Hanan Elatr, the widow of dissident Saudi journalist Jamal Khashoggi, holds a shirt of his in July 2021 at a friend's Washington-area apartment. Her phone was secretly targeted before his 2018 murder. (Allison Shelley/For The Washington Post)

ANKARA, Turkey — NSO Group's Pegasus spyware was used to secretly target the smartphones of the two women closest to murdered Saudi columnist Jamal Khashoggi, according to digital forensic analysis.

The Android phone of his wife, Hanan Elatr, was targeted by a Pegasus user six months before his killing, but the analysis could not determine whether the hack was successful. The iPhone of his fiancee, Hatice Cengiz, was penetrated by spyware days after the murder, the forensics showed.
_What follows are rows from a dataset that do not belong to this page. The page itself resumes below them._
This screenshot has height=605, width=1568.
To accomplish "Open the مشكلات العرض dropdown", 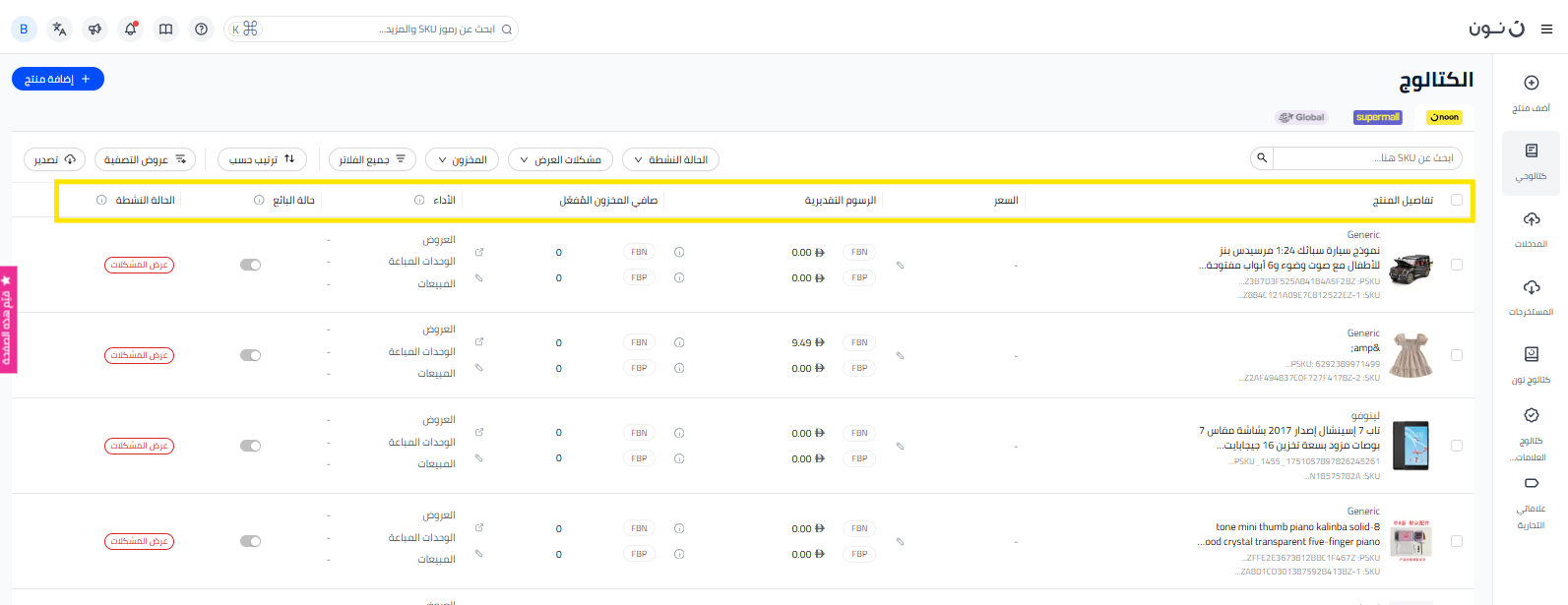I will point(560,159).
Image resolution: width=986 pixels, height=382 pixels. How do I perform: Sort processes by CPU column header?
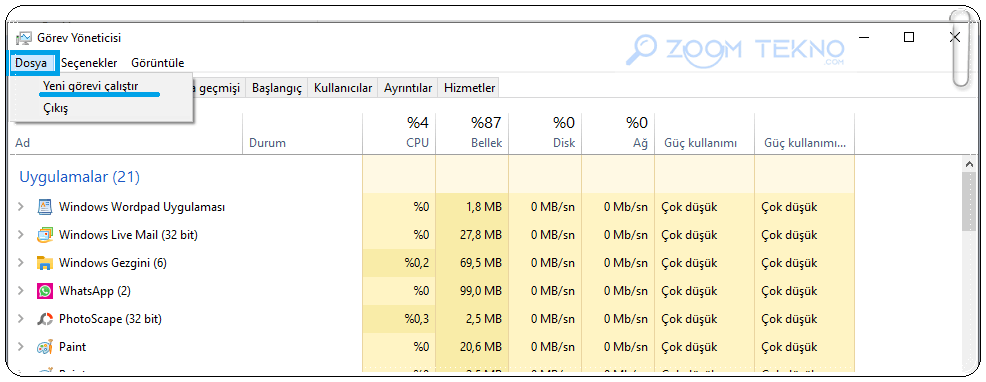pos(399,132)
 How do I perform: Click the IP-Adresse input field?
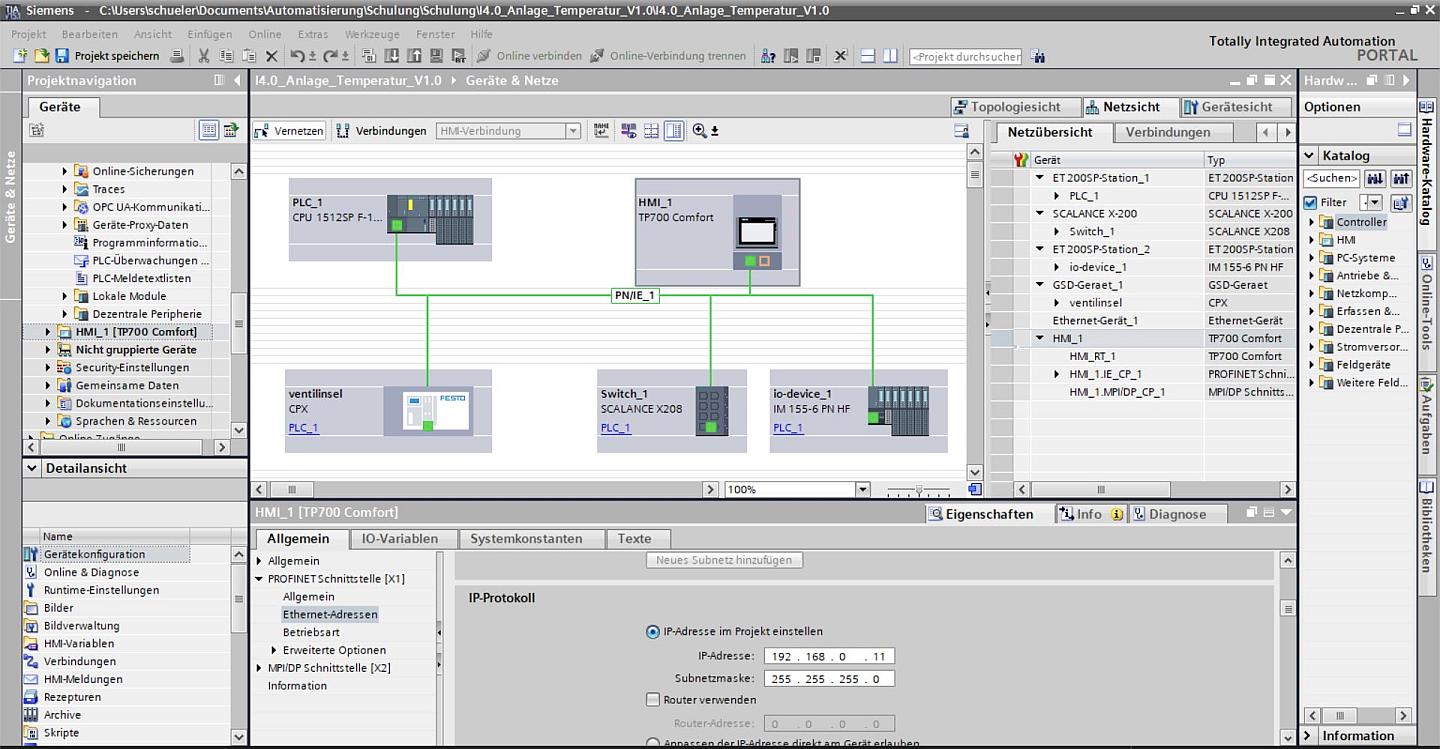[x=829, y=657]
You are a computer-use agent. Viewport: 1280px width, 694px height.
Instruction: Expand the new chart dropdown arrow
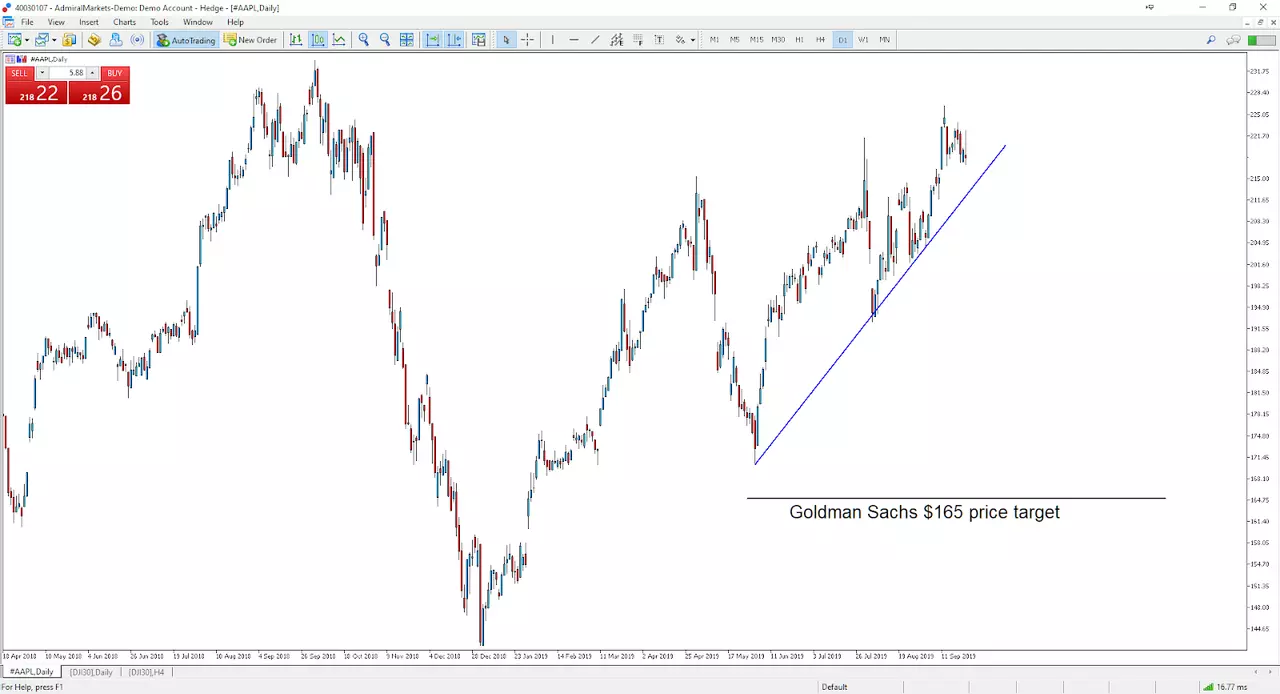[x=27, y=40]

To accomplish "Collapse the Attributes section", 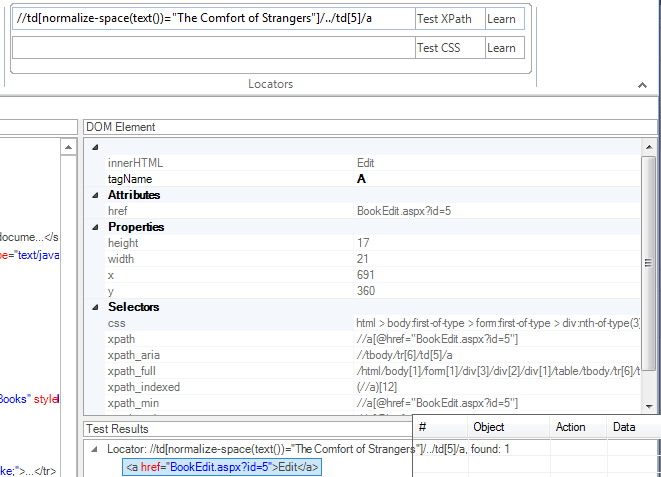I will pos(94,195).
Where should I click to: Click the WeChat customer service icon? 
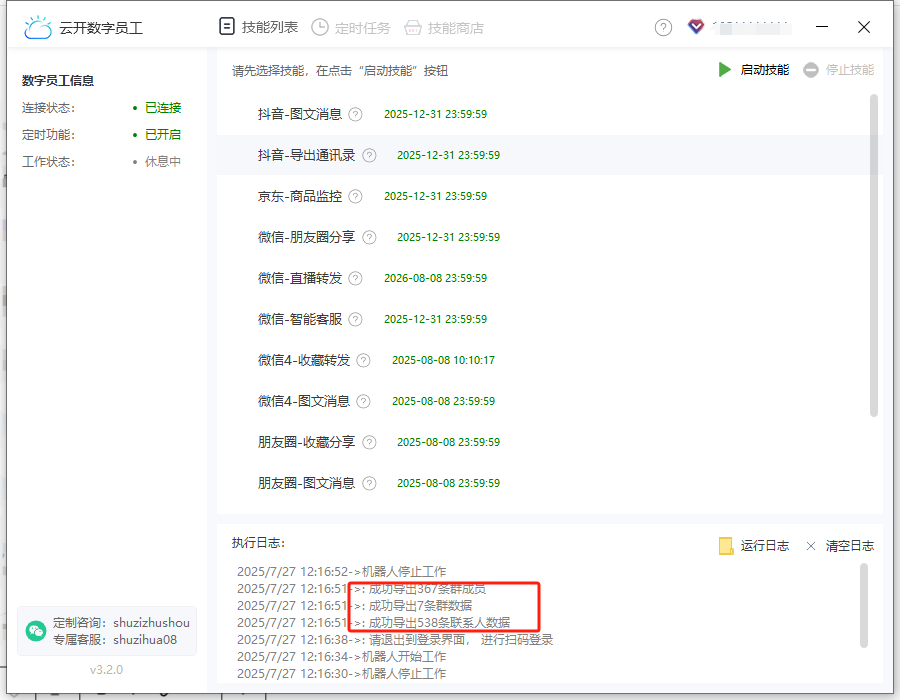(36, 630)
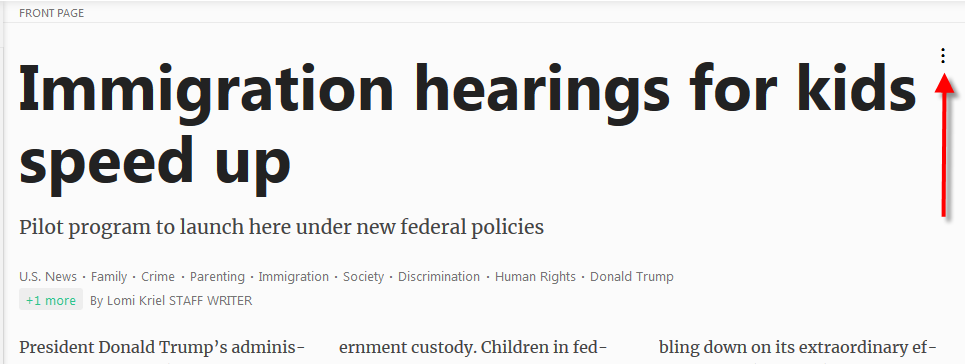Open the three-dot article options menu
Screen dimensions: 965x364
(x=942, y=56)
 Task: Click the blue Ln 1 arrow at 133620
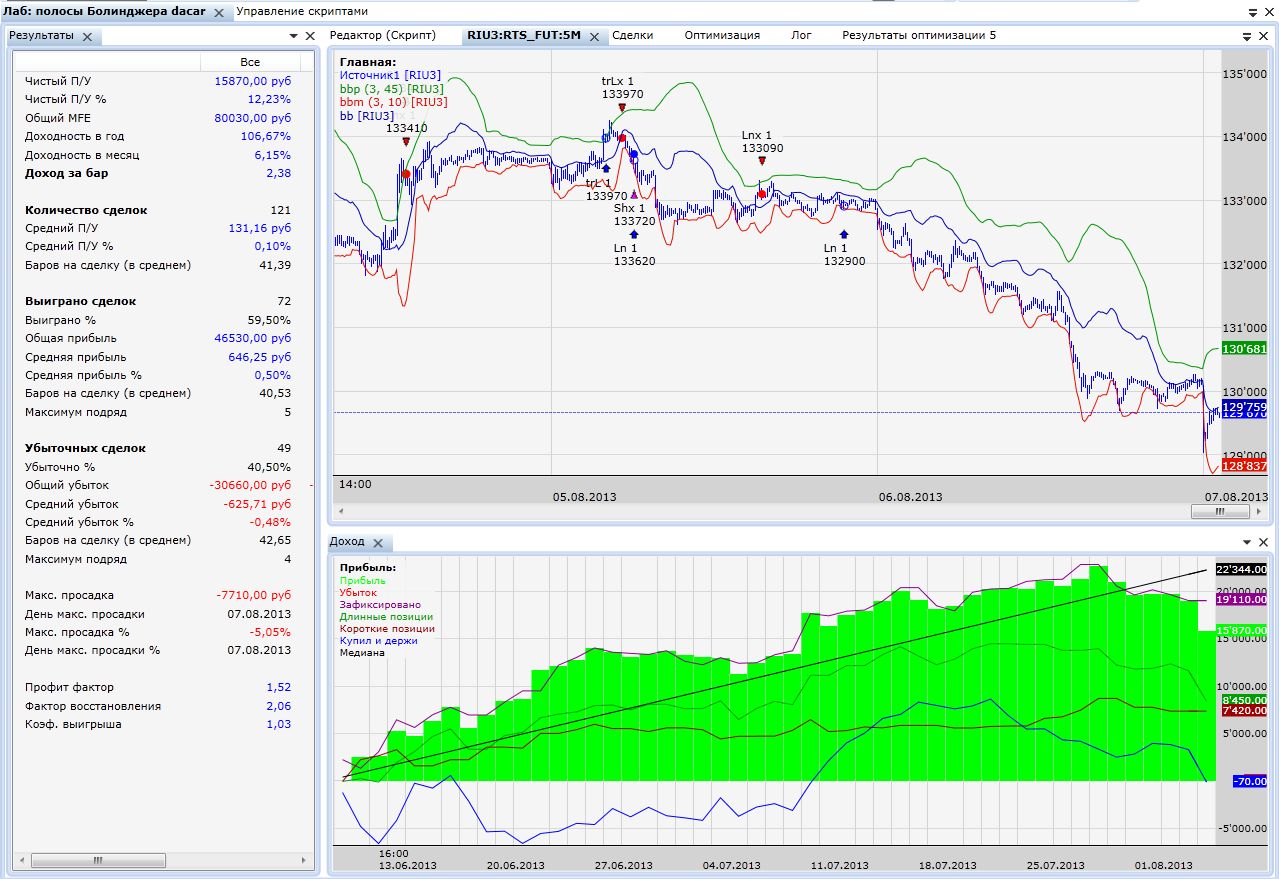[634, 234]

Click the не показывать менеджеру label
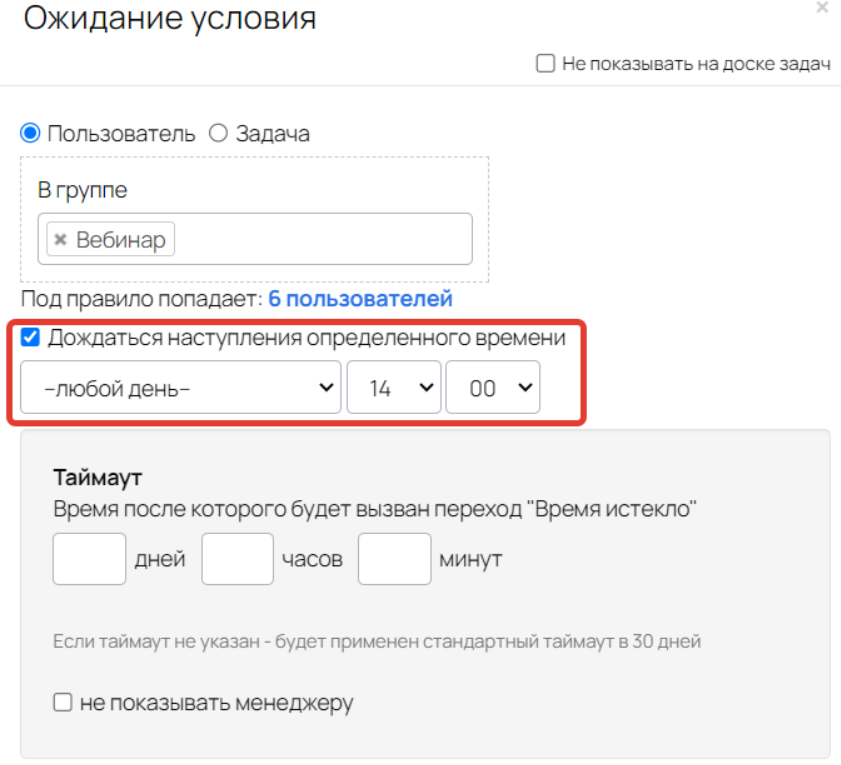tap(217, 702)
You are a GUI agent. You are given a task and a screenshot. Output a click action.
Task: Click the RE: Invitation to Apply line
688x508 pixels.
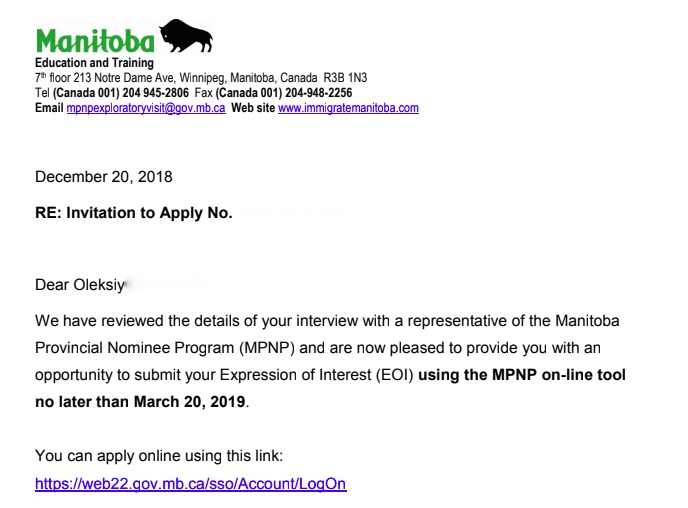[x=133, y=213]
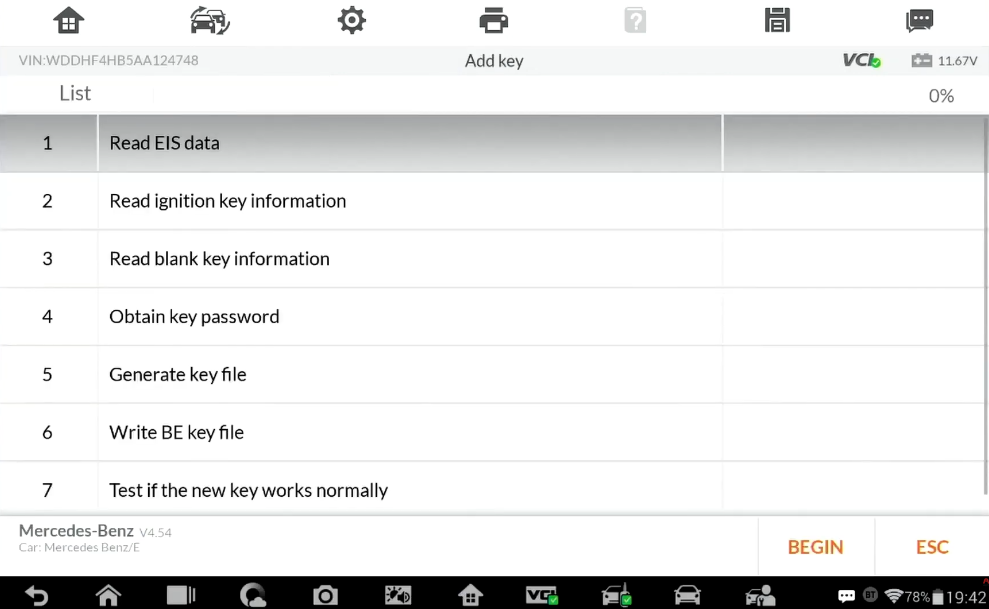Open the home icon in top toolbar
Screen dimensions: 989x609
point(68,21)
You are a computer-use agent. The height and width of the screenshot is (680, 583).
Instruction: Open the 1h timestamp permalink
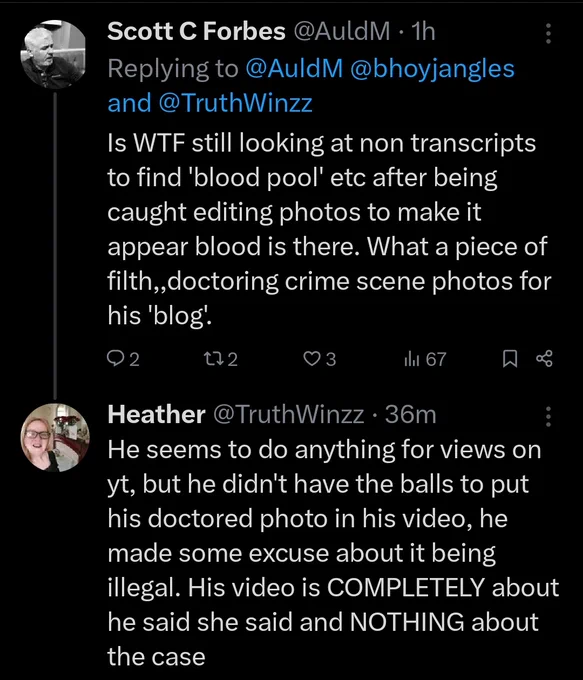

Their cellphone numbers appeared on a list of more than 50,000 numbers that are concentrated in countries known to spy on their citizens and also known to have been NSO clients.

Another of Khashoggi's close associates was successfully hacked after the journalist's murder. Two other associates and two senior Turkish officials involved in his homicide investigation appear on the list.

NSO executives have asserted that its spyware was not used to monitor Khashoggi or his family.

But a Pegasus user sent texts to Elatr, an Egyptian flight attendant Khashoggi fell in love with and eventually married, with links that could have implanted spyware; the user twice masqueraded as her sister. The texts were sent November 2017 and again in April 2018, six months before Khashoggi's murder on Oct. 2, 2018, according to a digital forensic examination conducted by Amnesty International's Security Lab.

She has no memory of clicking on the links. Because she was using an Android phone, Amnesty's researcher was unable to determine whether the device was successfully penetrated. Unlike iPhones, Androids do not log the kinds of information required for Amnesty's detective work.

During the months when the targeting occurred, Elatr and Khashoggi were talking and texting multiple times a week, she said in recent interviews. They also met in person three times in various locations. Khashoggi taught her to use various apps because he thought switching among them would help thwart surveillance, she said.

"Jamal warned me before that this might happen," said Elatr, who married Khashoggi in an Islamic wedding in June 2018 in Alexandria, Va., near where he lived in self-imposed exile. "It makes me believe they are aware of everything that happened to Jamal through me." Elatr said she kept her phone on the tea table in their living room in Virginia while he talked to colleagues overseas. Pegasus can steal a phone's content and turn on its microphone for real-time monitoring, according to cybersecurity experts.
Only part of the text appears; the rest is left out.